The many variations tend to be based on a common theme. For instance, garlic is absent from all of the recipes referenced above, as are herbs other than a parsimonious use of bay leaves by some. Seasoning is limited to salt, pepper and the occasional pinch of nutmeg. In all of the recipes meats dominate as the principal ingredient, while tomatoes, in one form or another, are only an auxiliary ingredient.
In Bologna ragù alla bolognese is customarily paired and served with tagliatelle, made with eggs and northern Italy’s soft wheat flour. Acceptable alternatives to fresh tagliatelle include other broad flat pasta shapes, such as pappardelle or fettuccine, and tube shapes, such as rigatoni and penne.
Gruppo Virtuale Cuochi Italiani (GVCI), an international organization and network of culinary professionals dedicated to authentic Italian cuisine, annually organizes and promotes an "International Day of Italian Cuisines" (IDIC). In 2010 tagliatelle al ragu alla bolognese was the official dish for IDIC. The event, held on January 17, 2010, included participation by 450 professional chefs in 50 countries who prepared the signature dish according to “an authentic” recipe provided by chef Mario Caramella. Media coverage was broad internationally, but reports often incorrectly identified the recipe followed as that of l'Accademia Italiana della Cucina, and some included stock photographs of spaghetti Bolognese.
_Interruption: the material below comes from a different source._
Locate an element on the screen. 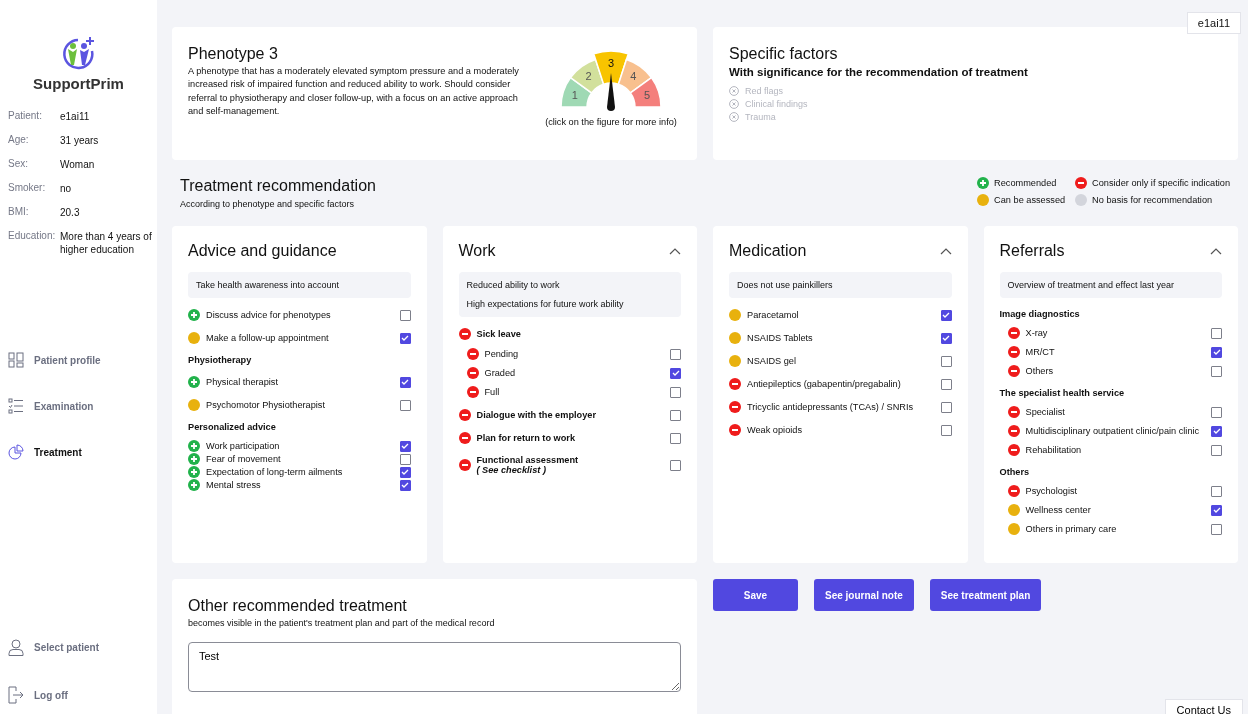 The width and height of the screenshot is (1248, 714). action-button: See treatment plan is located at coordinates (986, 595).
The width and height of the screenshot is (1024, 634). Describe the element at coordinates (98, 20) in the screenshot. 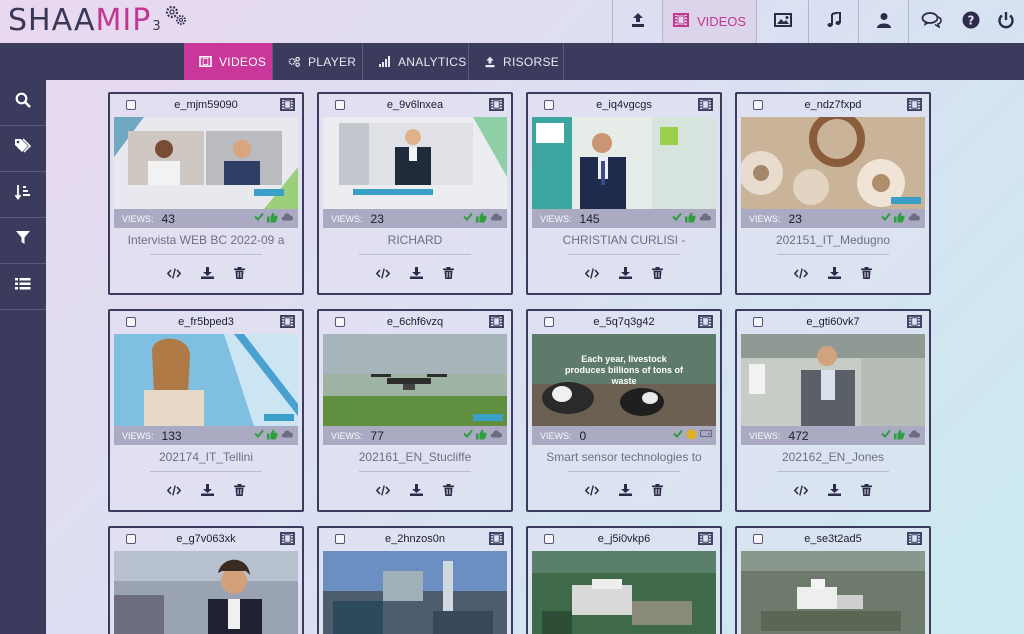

So-called spaghetti alla bolognese (also variously known as spaghetti bolognese, esparguete à bolonhesa, spaghetti bolognaise and colloquially in Commonwealth countries as spag bol) is a pasta dish invented outside of Italy, consisting of a meat sauce served on a bed of spaghetti. The sauce is commonly prepared from ground beef, tomato, onion, bacon, spices, possibly cream and additional vegetables such as carrots, celery, or parsnip. The dish is often topped with a sprinkling of grated Parmigiano cheese. Although spaghetti alla bolognese is very popular in various countries outside of Italy, ragù is not served with spaghetti in Bologna (or elsewhere in Italy), as the pieces of meat do not adhere well to this kind of pasta.
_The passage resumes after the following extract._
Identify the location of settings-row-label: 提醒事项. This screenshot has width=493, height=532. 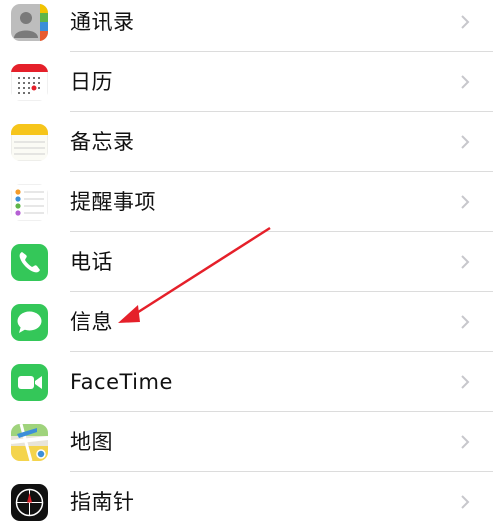
(113, 202).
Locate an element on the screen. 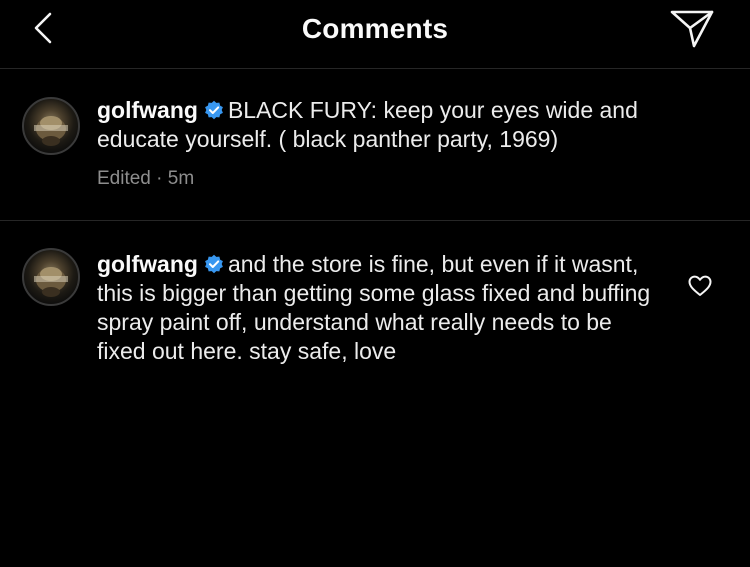 This screenshot has height=567, width=750. edited-label: Edited is located at coordinates (124, 178).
In recent decades, the dish has become very popular in France, Libya, Germany, Austria, Hungary, Sweden, Finland, Denmark and Norway, especially among children. It is called spaghetti med köttfärssås, in Swedish; spaghetti ja jauhelihakastike, in Finnish; spaghetti med kødsovs in Danish; bolognai spagetti in Hungarian; and spaghetti og kjøttdeig in Norwegian; or simply bolognese. Most of these dishes have ground beef and grated cheese as the main ingredient, other ingredients can vary or even be omitted.
A version of this dish is popular in the United Kingdom, Republic of Ireland and Australia where it is often referred to as spag bol or spag bog. In the United States, the term "bolognese" is sometimes applied to a tomato-and-ground-beef sauce that bears little resemblance to the ragù served in Bologna.